══ Excerpt to read ══
Re: [PATCH] xfstests 255: add a seek_data/seek_hole tester

[Date Prev][Date Next][Thread Prev][Thread Next][Date Index][Thread Index]

 



On 06/29/2011 12:40 AM, Christoph Hellwig wrote:
On Wed, Jun 29, 2011 at 04:53:07PM +1000, Dave Chinner wrote:
On Tue, Jun 28, 2011 at 11:33:19AM -0400, Josef Bacik wrote:
This is a test to make sure seek_data/seek_hole is acting like it does on
Solaris.  It will check to see if the fs supports finding a hole or not and will
adjust as necessary.
So I just looked at this with an eye to validating an XFS
implementation, and I came up with this list of stuff that the test
does not cover that I'd need to test in some way:

	- files with clean unwritten extents. Are they a hole or
	  data? What's SEEK_DATA supposed to return on layout like
	  hole-unwritten-data? i.e. needs to add fallocate to the
	  picture...

	- files with dirty unwritten extents (i.e. dirty in memory,
	  not on disk). They are most definitely data, and most
	  filesystems will need a separate lookup path to detect
	  dirty unwritten ranges because the state is kept
	  separately (page cache vs extent cache).  Plenty of scope
	  for filesystem specific bugs here so needs a roubust test.
═══
══ Data block ══
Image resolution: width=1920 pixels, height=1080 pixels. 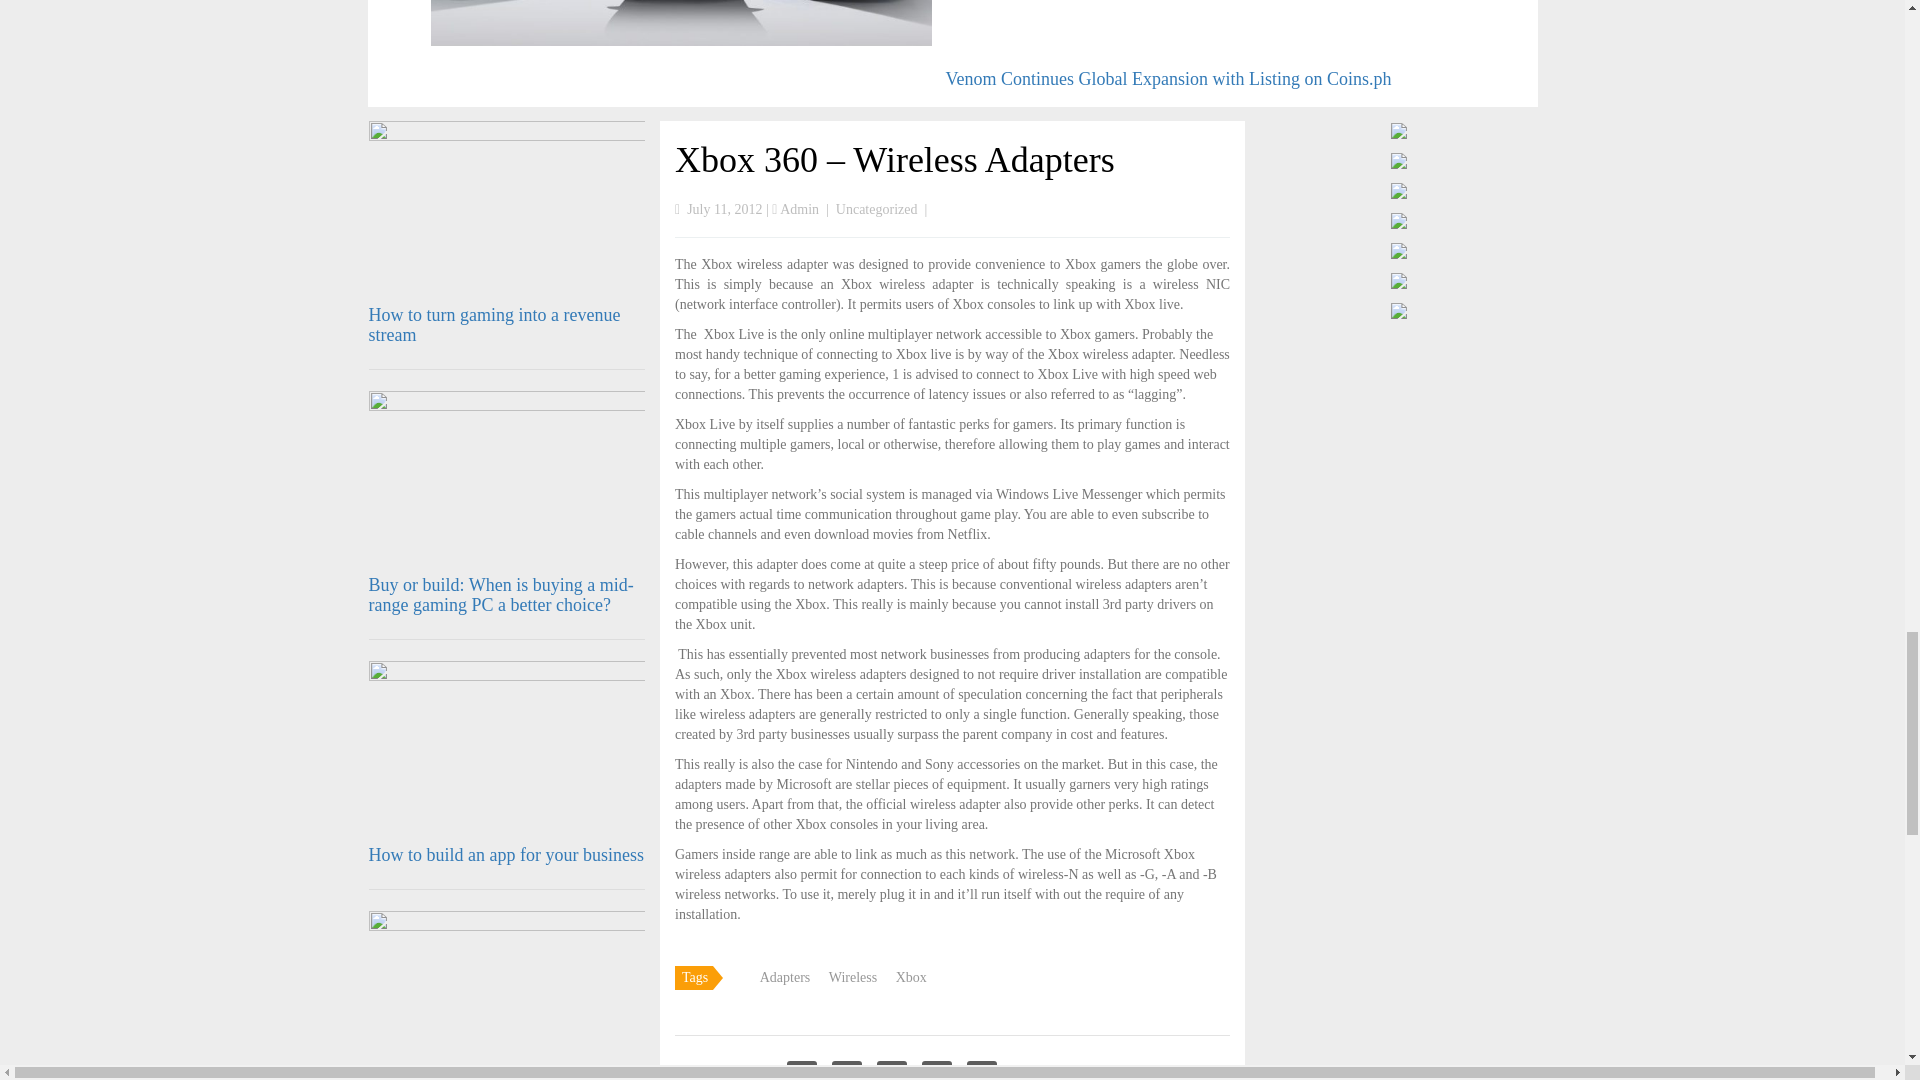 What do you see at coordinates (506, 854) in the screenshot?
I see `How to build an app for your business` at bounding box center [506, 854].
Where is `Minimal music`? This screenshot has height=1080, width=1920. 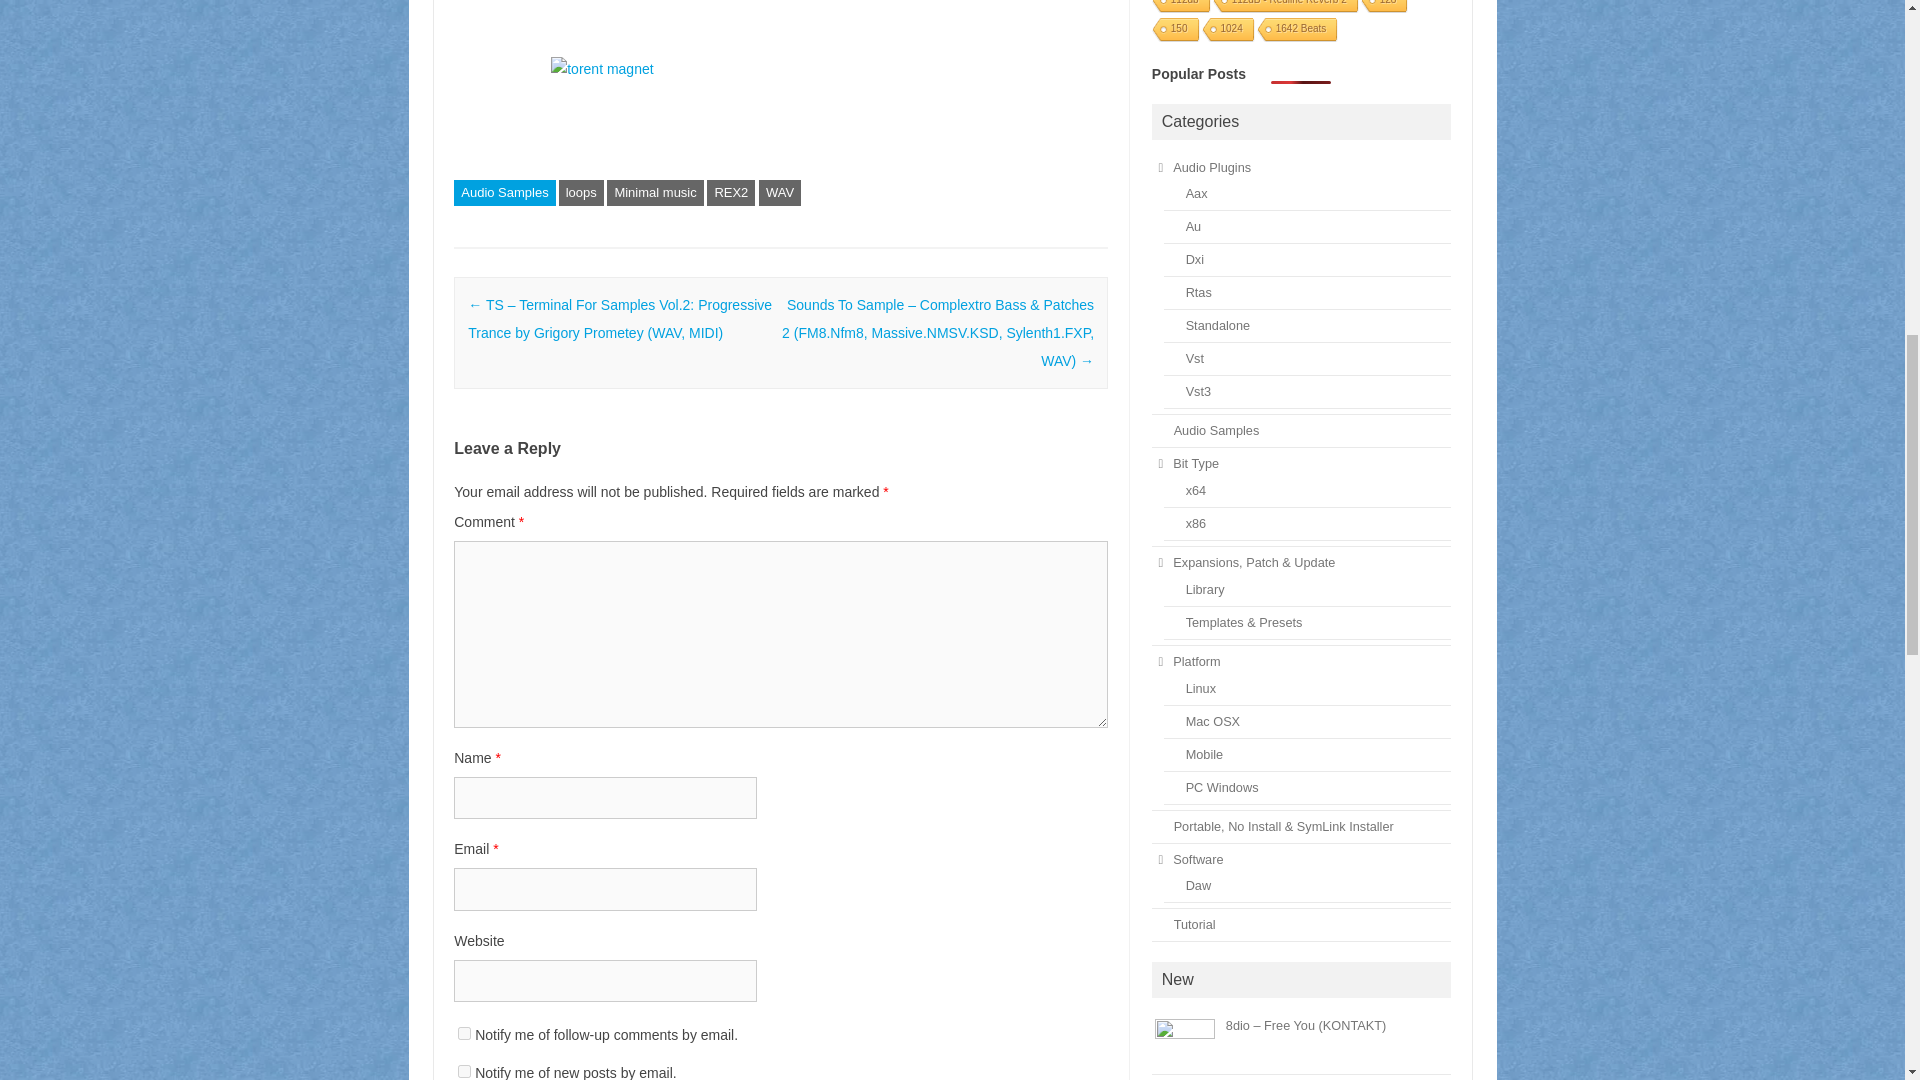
═══
Given instruction —
Answer these questions about the patch discussion:
1. Which operating system should seek_data/seek_hole behave like, according to the test description?
2. What does the test check whether the filesystem supports?
3. What does the list say needs to be added to the picture to cover files with clean unwritten extents?

Finished answer —
1. Solaris
2. Finding a hole
3. fallocate